Kincumber Colts RLFC

Club information
- Full name: Kincumber Colts Rugby League Football Club
- Colours: Red White
- Founded: 1978; 47 years ago

Current details
- Ground(s): MacKillop Oval;
- Competition: Central Coast Division of Country Rugby League

Records
- Premierships: 2 (2012, 2025)
- Runners-up: 1 (2015)
- Minor premierships: nil

= Kincumber Colts =

Australian rugby league club, based in Kincumber, NSW

The Kincumber Colts are an Australian junior rugby league football club based in the suburb of Kincumber, New South Wales. They have numerous teams competing in competitions run by the Central Coast Division of Country Rugby League, from U/7s through to First Grade. The Colts' current home ground is MacKillop Oval and their traditional colours are red and white.

==History==
The club began with a single team entered into the 1978 Second Division competition. Juniors teams began playing in the early 1980s. Kincumber's first senior competition victory came in 1986 when they were Second Division minor premiers and defeated Budgewoi in the Grand Final.

## [WHAT TO WORK ON]
List every distinct four-digit year that appears in the Kincumber Colts text above.

## [COLLECTED DATA]
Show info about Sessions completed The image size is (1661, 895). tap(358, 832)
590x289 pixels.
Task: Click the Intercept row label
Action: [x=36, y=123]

## [REPLY TO THE TASK]
1978, 1986, 2012, 2015, 2025